We will prove some results concerning the Alexander dual of an ideal, and then go
through an overview of the proof of a theorem of Eagon and Reiner concerning linear
resolutions and cohen-macaulayness. Then, time permitting, we introduce polarization
as a technique to extend results concerning square-free monomial ideals to other
monomial ideals.
Michael DeBellevue
What are Stanley Reisner Rings? + Alexander Duality
November 7
In this talk I will introduce the basics of Stanley-Reisner theory, which is one
of the first subjects of algebraic combinatorics. We will discuss the combinatorics of
simplicial complexes, and establish the Stanley-Reisner correspondence between
simplicial complexes and monomial ideals. As an illustration of the Stanley-Reisner
correspondence in practice, we will cover the Alexander Duality, which allows one to
relate the associated primes of a squarefree monomial ideal with the complement of the
simplicial complex in the sphere.
Ben Drabkin
Symbolic Defect and Cover Ideals
October 31
Let R be a commutative Noetherian ring, and let I be an ideal in R. The
symbolic defect is a numerical measurement of the difference between the symbolic
and ordinary powers of I. In the case that I has sufficiently well-behaved symbolic
powers (i.e. its symbolic Rees algebra is finitely generated) we prove that the symbolic
defect of I grows eventually quasi-polynomially in m. Furthermore we describe more
specifically the growth of the symbolic defect in certain classes of ideals arising from
combinatorial structures.
Nick Packauskas
Asymptotic Behavior of Betti Sequences
October 24
We have seen so far that regular rings and hypersurface rings can be
classified by the behavior of the Betti sequences of their finitely generated modules.

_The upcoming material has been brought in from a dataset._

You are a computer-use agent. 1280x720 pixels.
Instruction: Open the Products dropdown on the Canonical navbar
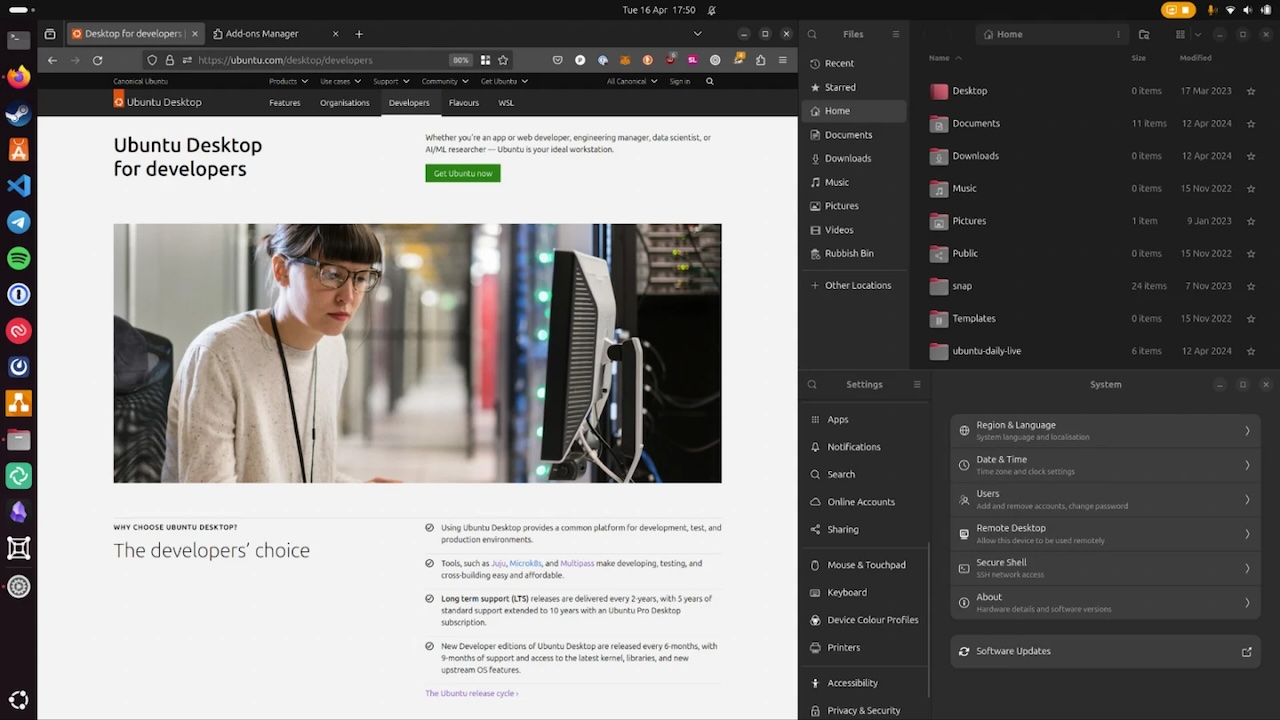tap(288, 81)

I
will further develop this idea to classify complete intersection rings using homological
criteria. This talk will provide (most of) the necessary background for my upcoming talk
in Commutative Algebra Seminar.
Josh Pollitz
The Derived Category of a Commutative Noetherian Ring
October 17
Today I will speak on well-known/classical constructions and results involving
the derived category of a commutative noetherian ring. The main goal is to give some of
the background necessary for tomorrow's talk in the algebra seminar.
Josh Pollitz
The Homotopy Category of Matrix Factorizations and the Category of Stable MCMs
October 10
Today's talk is the last in a series of four talks exploring the relationship
between matrix factorizations and MCM modules over a hypersurface ring. We will
describe precisely their relationship by discussing two equivalences of categories. In
particular, we will define the categories from the title and show that over a hypersurface
ring these categories are equivalent.
Amadeus Martin
Categories of Matrix Factorizations and Maximal Cohen Macaulay Module
October 3
Erica proved last week why minimal free resolutions over hypersurfaces are
eventually 2-periodic. The main tool to acquire this result was matrix factorizations. This
week we discuss the category of matrix factorizations mf(Q,f), where Q is a regular local
ring and f a non-zero divisor, and its connection to the category of MCM modules over
the hypersurface Q/f. We explore their relation and attempt to construct an equivalence
of categories.
Erica Hopkins
Free Resolutions and Maximal Cohen-Macaulay Modules
September 26
Today I will be continuing where Michael left off in our series of talks given by the MCMSG (Maximal Cohen-Macaulay Super-Group). In particular, my goal is to prove
Eisenbud's result that a module over a hypersurface ring has a periodic 2 free resolution
if and only if it is a maximal Cohen-Macaulay module with no free summand. In order to prove this result, I will be using matrix factorizations that Michael discussed last time. In
addition, I will define and give examples of regular sequences, depth, and maximal
Cohen-Macaulay modules. These definitions and results will be important for the next
two talks in this series.
Michael DeBellevue
An Introduction to Regular Rings, HyperSurfaces, and Matrix Factorizations
September 19
In this talk we will discuss some results about projective resolutions of
modules over regular rings and hypersurfaces. We will be discussing in particular a
result by Eisenbud that projective resolutions over hypersurfaces are eventually periodic
of period 2. We will introduce matrix factorizations, a tool which will be used in future
talks to prove this result. This talk is part of a four part series on maximal Cohen-
Macaulay modules, matrix factorizations, and (time permitting) some generalizations to
gorenstein rings.
Ben Drabkin
Hyperplane Arrangements
September 12
Hyperplane arrangements are arrangements of n−1 dimensional subspaces in
n-space, which have numerous interesting algebraic properties. This talk aims to give a
brief overview on the algebraic objects associated to hyperplane arrangements and why
they are cool. The talk will include an overview of all aspects of algebraic geometry
needed, so no geometric background is required.
Taran Funk
Local Cohomology, A Love Story
September 5
Today we will use some of the stuff and junk we discussed last week to
explore (and in some cases prove) some results in local cohomology. I plan to have the
majority of the talk accessible to everyone, so please stop me at any point for
clarification!
Taran Funk
(Co)Homological Stuff and Junk
August 29
I will talk about basic (co)homological algebra facts and other commutative
algebra tools. Everything mentioned today is likely to be used in nearly every talk you
will see in CARS/ CAS. Getting a first exposure now will likely help make future talks
less mysterious, but still just as magical. Be sure to tune in next week for some more
stuff (and junk).